In the name of Jesus Christ we pray.
Opening Life Reflection
On this Fifth Sunday of Lent we acknowledge the healing and new life that God offers through reconciliation. It is not easy to let go of past hurts. To forgive the hurtful actions of others, and to forgive ourselves takes courage and faith. Begin today’s session by inviting the young people to reflect on the areas of their lives where they are in need healing. Discuss:
- Is there a situation in your life that you need to reconcile?
- Do you hold on to past hurts?
- What do you need to let go of at this time in order to accept God’s healing?
Invite the young people to think of what they are hanging on to and ask them to close one of their hands into a fist. Play some soft music and ask them to close their eyes and imagine that God is giving them a new start. Ask them to open their fist and let go of any past regret that they are holding on to.
Through the Sacrament of Penance and Reconciliation, the Church offers us a new start. This sacrament helps us to let go and let God’s healing take place in our hearts.
Listening to the Word of God
In today’s Old Testament reading from the book of Isaiah, listen to God promise the Israelites a new start.
Read Isaiah 43:16-21.
Allow for silence.
Scripture Discussion Starters
- What does the Lord say about things of the past?
- What is the Lord about to do?
- Why does the Lord promise to give the Israelites a new start?
In the Gospel we hear about a woman who has been caught in adultery. Listen to find out what Jesus does.
Read John 8:1-11.
Allow for silence
- Who brings the woman before Jesus?
- What is the woman accused of?
- What does the Law of Moses say should be done to the woman?
- What does Jesus say?
- Why does everyone go away except Jesus and the woman?

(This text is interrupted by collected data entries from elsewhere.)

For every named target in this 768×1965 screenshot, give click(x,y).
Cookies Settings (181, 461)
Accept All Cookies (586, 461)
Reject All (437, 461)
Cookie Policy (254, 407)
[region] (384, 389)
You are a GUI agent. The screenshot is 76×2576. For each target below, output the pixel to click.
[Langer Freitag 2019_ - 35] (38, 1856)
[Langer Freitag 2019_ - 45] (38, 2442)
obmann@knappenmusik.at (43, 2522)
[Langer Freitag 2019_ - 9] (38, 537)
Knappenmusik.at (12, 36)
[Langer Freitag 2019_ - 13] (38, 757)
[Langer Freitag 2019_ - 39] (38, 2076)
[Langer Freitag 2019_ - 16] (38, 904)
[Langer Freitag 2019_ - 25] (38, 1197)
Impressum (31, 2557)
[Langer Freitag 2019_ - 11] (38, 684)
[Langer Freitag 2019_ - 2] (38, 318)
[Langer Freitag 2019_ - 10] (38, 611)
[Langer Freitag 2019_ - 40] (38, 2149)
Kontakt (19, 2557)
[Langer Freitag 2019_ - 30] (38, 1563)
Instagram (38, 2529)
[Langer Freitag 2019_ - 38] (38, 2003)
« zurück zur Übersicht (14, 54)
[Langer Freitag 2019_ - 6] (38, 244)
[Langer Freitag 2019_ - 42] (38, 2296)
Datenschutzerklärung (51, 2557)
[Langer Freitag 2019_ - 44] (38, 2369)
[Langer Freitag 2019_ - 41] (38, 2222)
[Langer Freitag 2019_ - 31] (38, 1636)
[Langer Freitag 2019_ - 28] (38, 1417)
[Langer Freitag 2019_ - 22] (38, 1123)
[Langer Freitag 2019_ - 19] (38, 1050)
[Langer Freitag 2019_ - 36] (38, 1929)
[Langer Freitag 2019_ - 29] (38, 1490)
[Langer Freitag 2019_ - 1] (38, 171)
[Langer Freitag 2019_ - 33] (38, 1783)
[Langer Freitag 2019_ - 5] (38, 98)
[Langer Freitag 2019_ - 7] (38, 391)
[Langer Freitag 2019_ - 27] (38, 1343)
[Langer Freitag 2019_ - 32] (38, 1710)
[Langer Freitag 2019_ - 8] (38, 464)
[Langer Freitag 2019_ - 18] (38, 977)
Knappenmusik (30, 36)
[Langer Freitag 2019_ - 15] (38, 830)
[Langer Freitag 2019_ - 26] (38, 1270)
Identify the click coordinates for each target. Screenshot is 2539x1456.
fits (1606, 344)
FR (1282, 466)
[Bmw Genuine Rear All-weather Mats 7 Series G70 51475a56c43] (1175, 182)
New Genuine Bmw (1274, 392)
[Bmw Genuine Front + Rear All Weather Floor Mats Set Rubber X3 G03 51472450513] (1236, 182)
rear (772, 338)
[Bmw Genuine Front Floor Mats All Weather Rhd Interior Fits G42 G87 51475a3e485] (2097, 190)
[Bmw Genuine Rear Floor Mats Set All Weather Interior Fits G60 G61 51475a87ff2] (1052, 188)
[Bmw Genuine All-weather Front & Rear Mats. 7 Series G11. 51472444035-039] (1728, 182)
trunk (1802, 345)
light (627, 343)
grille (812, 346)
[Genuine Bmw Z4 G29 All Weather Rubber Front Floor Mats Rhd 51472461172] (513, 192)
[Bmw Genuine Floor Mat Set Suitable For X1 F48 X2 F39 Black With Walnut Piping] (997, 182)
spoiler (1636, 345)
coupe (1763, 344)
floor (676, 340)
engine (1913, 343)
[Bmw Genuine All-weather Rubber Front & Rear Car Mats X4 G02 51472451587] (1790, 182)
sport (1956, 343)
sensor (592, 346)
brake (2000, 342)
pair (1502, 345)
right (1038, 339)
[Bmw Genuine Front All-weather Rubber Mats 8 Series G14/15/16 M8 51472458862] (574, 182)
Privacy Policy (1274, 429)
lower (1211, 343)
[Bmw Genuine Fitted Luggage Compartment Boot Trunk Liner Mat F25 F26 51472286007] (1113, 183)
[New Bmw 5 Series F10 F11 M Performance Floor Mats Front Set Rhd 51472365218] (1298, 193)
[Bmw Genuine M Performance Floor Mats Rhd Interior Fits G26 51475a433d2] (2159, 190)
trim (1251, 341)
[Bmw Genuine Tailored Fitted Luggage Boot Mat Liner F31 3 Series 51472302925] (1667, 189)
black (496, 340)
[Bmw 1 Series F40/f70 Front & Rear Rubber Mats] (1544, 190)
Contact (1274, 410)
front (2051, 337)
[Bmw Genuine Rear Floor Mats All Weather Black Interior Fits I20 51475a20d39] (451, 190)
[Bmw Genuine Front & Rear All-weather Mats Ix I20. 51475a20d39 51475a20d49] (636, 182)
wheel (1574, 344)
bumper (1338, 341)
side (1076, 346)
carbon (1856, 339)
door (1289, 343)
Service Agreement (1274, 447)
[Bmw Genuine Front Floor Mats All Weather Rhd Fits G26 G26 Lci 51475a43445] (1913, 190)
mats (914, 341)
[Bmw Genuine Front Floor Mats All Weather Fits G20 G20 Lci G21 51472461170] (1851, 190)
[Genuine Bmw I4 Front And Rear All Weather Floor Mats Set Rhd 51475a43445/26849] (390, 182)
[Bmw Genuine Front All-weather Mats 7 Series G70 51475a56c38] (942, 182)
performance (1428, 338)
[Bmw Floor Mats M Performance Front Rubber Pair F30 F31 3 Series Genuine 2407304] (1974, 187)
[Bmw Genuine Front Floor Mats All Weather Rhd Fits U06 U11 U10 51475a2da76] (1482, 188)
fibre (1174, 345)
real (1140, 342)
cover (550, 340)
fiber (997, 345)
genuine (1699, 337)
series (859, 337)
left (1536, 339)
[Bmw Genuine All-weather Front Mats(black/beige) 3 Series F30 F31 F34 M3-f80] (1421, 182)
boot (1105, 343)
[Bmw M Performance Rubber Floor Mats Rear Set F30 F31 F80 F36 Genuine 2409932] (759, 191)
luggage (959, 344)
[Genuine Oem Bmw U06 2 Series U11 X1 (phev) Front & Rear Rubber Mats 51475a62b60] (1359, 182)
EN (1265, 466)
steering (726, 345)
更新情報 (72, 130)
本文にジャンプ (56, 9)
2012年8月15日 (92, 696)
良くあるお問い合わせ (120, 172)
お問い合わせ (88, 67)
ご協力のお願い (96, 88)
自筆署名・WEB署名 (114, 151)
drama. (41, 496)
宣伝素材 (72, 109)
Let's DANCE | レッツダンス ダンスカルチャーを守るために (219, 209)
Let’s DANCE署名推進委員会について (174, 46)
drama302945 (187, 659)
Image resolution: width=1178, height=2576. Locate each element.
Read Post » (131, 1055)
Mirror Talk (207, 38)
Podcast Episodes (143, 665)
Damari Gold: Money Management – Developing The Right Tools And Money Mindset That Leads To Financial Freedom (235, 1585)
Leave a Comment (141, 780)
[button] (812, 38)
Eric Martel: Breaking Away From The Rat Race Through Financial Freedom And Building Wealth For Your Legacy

- What does Jesus tell the woman?
Provide 2-3 minutes of background information on the readings
In the first reading from the Old Testament the Israelites are given hope and encouragement during their exile in Babylon. They are told to let go of the things of old because the Lord is giving them a new start. God forgives their past transgressions offers them new life. This reading from the book of Isaiah reassures the Israelites that God has not given up on them. They can look forward to what God is about to do on their behalf. After all, they remain God’s chosen people.
In today’s Gospel we hear a story about a woman whom the scribes and Pharisees bring before Jesus because she has been accused of adultery. We get the idea that the religious leaders are trying to trick Jesus so that they will have something to accuse him of. They are quick to point out that the Law of Moses says that the woman should be stoned. Jesus’ reaction is brilliant. After writing in the dirt on the ground he stands up and tells them that whoever is without sin can throw the first stone.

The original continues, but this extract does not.